The desired dosage rate of powder is supplied to the tank 35 from the hopper 42 by the screw conveyor 39 and the vibrating table 37 simplistically shown in FIG. 1. The variable speed screw conveyor 39 is calibrated for supplying powder to the mixing tank at a desired dosing rate. The mixing tank 35 includes two angled water inlets, with each inlet being in fluid communication with one of the valves 33 and 34 to create a vortex within the mixing tank. Either or both of the valves 33 and 34 may be opened by the operator, depending on desired water flowrate to the mixing tank and thus to the injection well. Cellulose powder from the vibrating table 37 may be added to the center of the vortex to ensure that the powder is evenly mixed with the water. The powder remains for a substantially uniform and short duration time within the mixing tank 35 before being discharged to the pumps 45.

A control panel 66 on the trailer 14 includes a primary or supervisory/control computer 82, a personal computer 84 with a data entry keyboard, and an audible or visual alarm 86. Computer 82 receives a flowrate signal from the flowmeter 44, and transmits a powder flowrate signal to the variable speed screw conveyor 39 to supply powder to the mixing tank 35 at the desired dosage rate. The desired dosage rate signal may be expressed as a function of a dosing percentage rate multiplied by the flowrate signal from the flowmeter 44, then divided by a constant that is derived from the calibration for the particular product in use, to yield the powder flowrate signal which controls the revolutions of the conveyor 39 to supply the desired quantity of powder to be mixed with the injection water. A tacho feedback loop 38 is provided to ensure that the correct conveyor speed is achieved. The computer 82 and the tacho 38 thus regulate the rare that powder added to the injection water, and monitor the powder addition rate and the actual conveyor speed to provide the proper dosage rate. The air space 94 above the water in the mixing tank 35 is preferably pressurized with nitrogen or another inert gas to ensure that moisture is suppressed from rising, since the premature combination of moisture and the powder adversely affect the operation of the system. A nitrogen blanket in the space 94 also ensures that oxygen is not entrained in the injection water/powder mixture, thereby minimizing corrosion of the tubular strings in the injection well and production wells, as well as damage to the formation and formation fluids. Nitrogen may be supplied to the tank 35 from bottles 43 mounted on the trailer 14. The water level in the mixing tank 35 is thus regulated by choke valve 31, which in turn is controlled by a dedicated choke valve controller 96. As explained subsequently, controller 96 receives a signal from the mixing tank level transmitter 36, and compares the transmitter signal with a requested mixing tank level signal input to the controller by the computer 82.

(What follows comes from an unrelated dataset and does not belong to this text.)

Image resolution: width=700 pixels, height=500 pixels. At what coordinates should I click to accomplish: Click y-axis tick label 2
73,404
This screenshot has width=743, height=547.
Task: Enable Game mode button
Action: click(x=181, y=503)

Two diesel generators 75 and 76 are mounted on the trailer 16 for generating electrical power, with each generator being fueled by diesel tank 71. A diesel transport unit 80 is provided for intermittently filling the tank 71. In a suitable example, the generator 75 may be a 15 kilowatt air-cooled generator for supplying single phase 220 volt A.C. power, while the generator 76 is a 395 kilowatt water-cooled generator for supplying both three phase 380 volt and single phase 220 volt power. The generator 76 temperature should be above -10°C before it is started, and accordingly the generator 75 may be initially started at a colder temperature, and the power from the generator 75 used to heat the oil sump of generator 76 before the generator 76 is started. Those, skilled in the art will appreciate that generators 75 and 76 may not be necessary if the production field is located where another power supply, such as a 380 volt AC supply, is available. Generator control panel 73 is mounted on the trailer 16, and includes a computer 88, pump controls 90, and motor controls 92.

Generators 75 and 76 thus supply electrical power to emergency batteries 74, which also serve as a D.C. power supply. The pump motors 78, and other motors (not shown) which may be provided on any one of the trailers, are thus powered by the generators. A transformer 98 may be used to charge emergency batteries 74. Three phase, 380 volt power is thus available for driving the motors 78, and the motor (not shown) which powers the air compressor 56 which pressurizes receiver or tank 57. Single phase, 220 volt power may be used for pump control logic for driving the motors for the screw conveyor 39, and for powering a D.C. power supply or batteries 74. Power from the 24 volt D.C. supply may be used for logic control, and for powering the computers. Although not shown in FIG. 1, those skilled in the art will understand that the generator trailer 16 may also include conventional power and engine monitoring equipment, as well as automatic shut-down equipment.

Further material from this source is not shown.